A run of lines:
------------------------------------------------
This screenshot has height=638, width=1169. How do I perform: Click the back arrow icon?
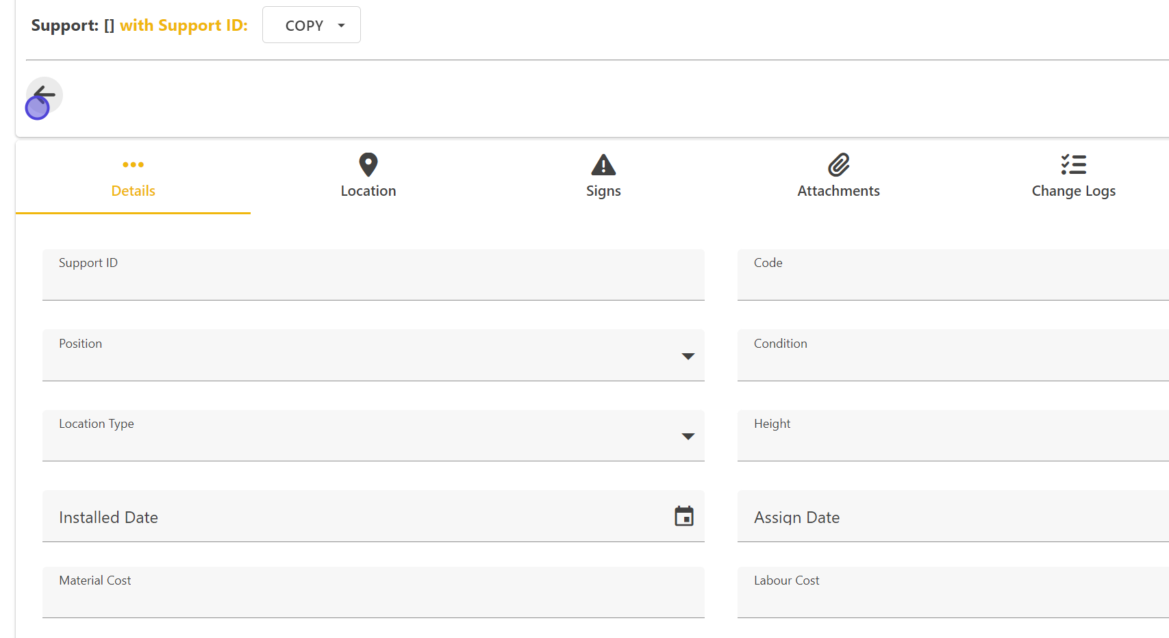(x=45, y=95)
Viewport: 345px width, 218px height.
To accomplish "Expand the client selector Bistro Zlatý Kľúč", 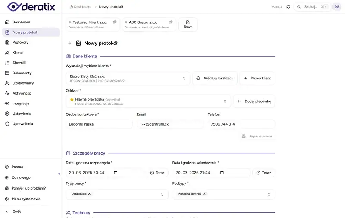I will (x=184, y=78).
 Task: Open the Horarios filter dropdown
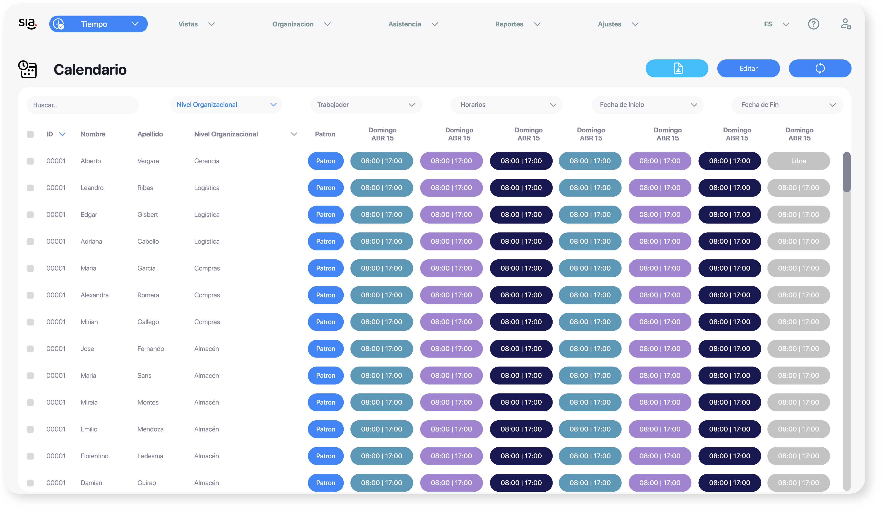[506, 105]
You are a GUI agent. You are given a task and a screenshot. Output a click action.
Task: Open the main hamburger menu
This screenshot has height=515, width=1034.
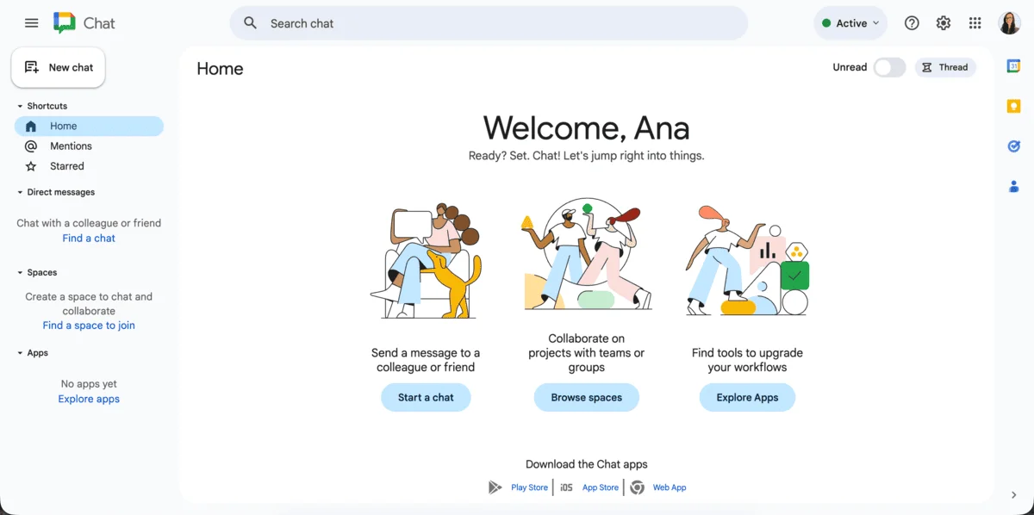point(31,23)
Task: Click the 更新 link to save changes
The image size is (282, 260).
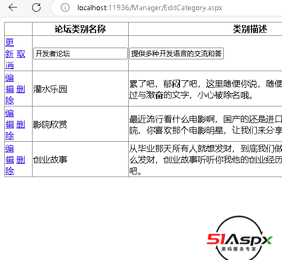Action: click(x=10, y=48)
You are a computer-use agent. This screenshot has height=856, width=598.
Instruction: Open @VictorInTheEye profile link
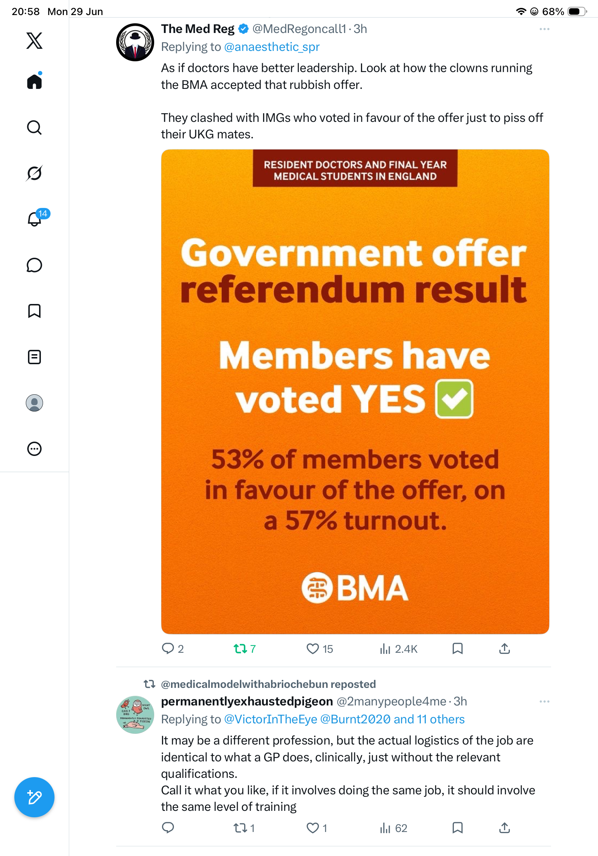pos(271,719)
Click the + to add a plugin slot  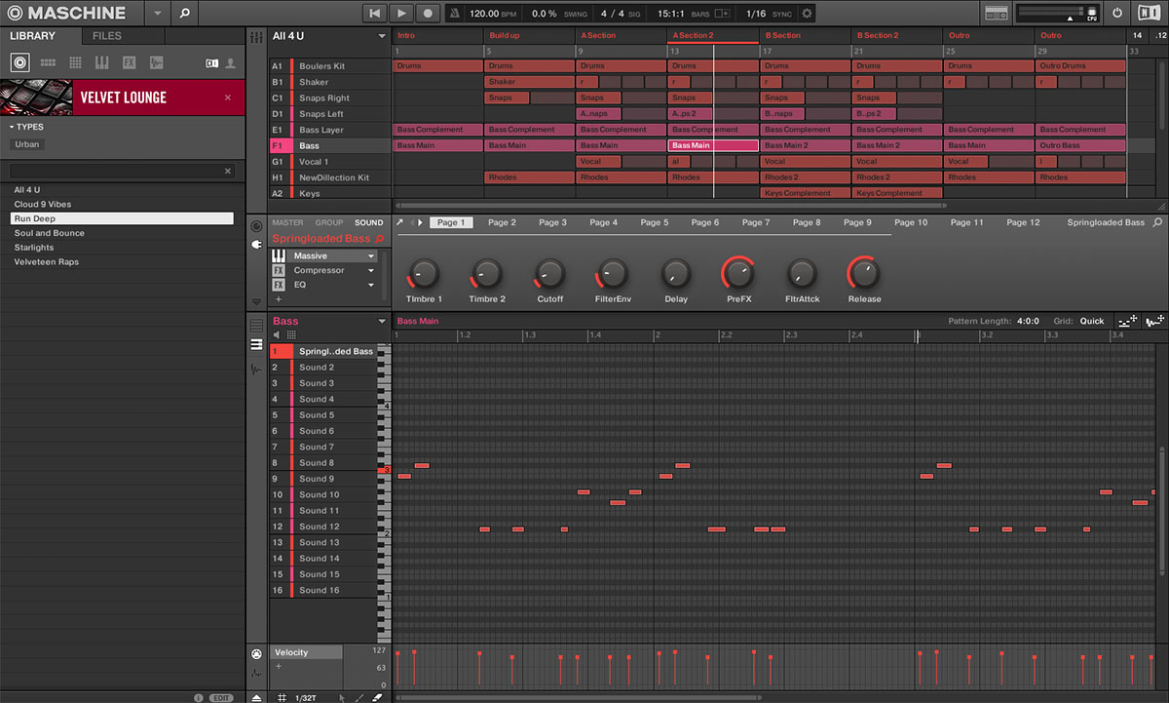point(278,299)
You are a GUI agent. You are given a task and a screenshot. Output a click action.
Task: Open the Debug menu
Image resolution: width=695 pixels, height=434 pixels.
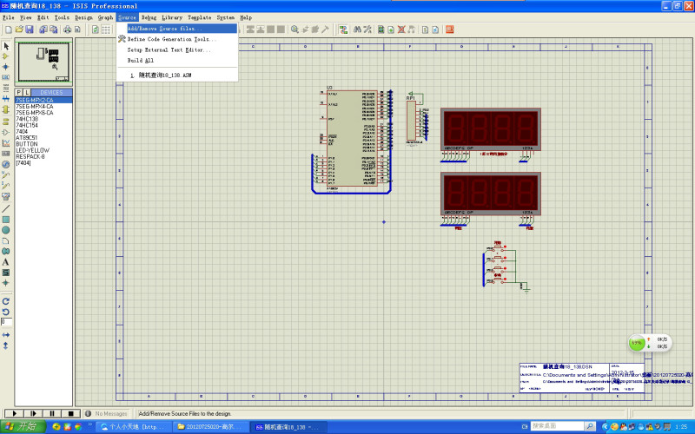point(149,17)
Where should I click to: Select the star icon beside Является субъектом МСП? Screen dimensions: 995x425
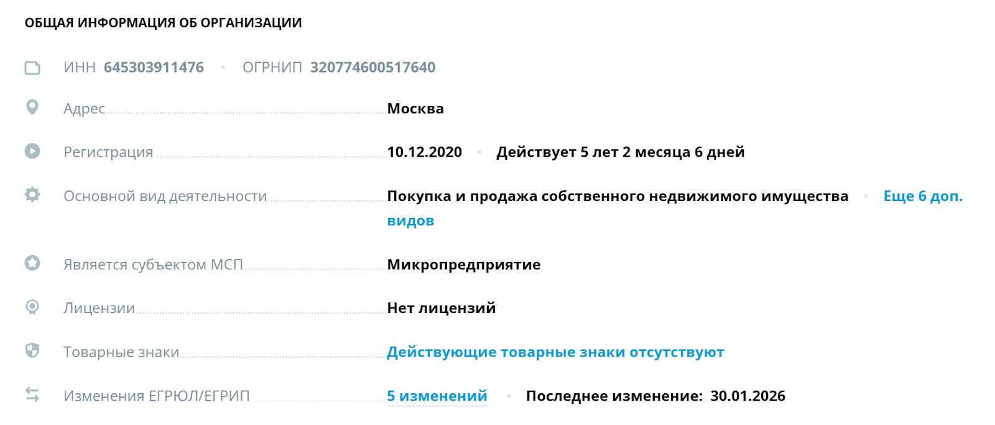[31, 263]
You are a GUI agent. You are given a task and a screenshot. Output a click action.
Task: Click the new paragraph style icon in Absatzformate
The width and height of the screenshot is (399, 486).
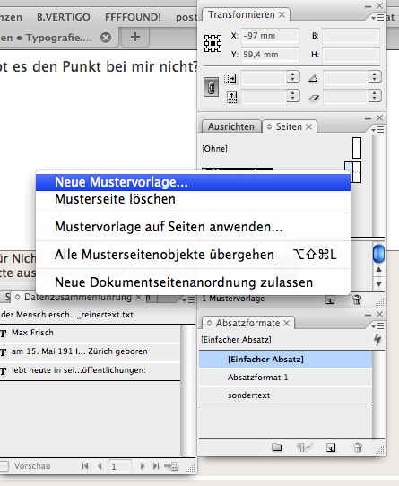[331, 447]
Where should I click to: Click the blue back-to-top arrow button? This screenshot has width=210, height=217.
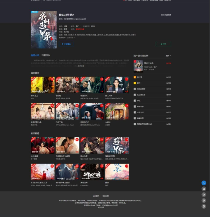tap(204, 183)
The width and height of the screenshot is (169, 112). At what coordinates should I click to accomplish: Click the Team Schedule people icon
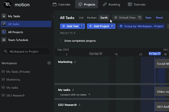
------------------------------------------------
**Instructions for the task**
Collect every line above that contains the string "height", and copy each one out in full. Case counts.

**Task solution**
This screenshot has height=638, width=1169. How do I perform: Click the back arrow icon?
Viewport: 345px width, 218px height.
This screenshot has height=515, width=1034.
You are a computer-use agent. This screenshot has height=856, width=598.
Image resolution: width=695 pixels, height=434 pixels.
The width and height of the screenshot is (399, 486).
Where should I click to: Click the blue back-to-top arrow button? This screenshot has width=210, height=217.
The width and height of the screenshot is (169, 112). At what coordinates should I click to accomplish: Click the Team Schedule people icon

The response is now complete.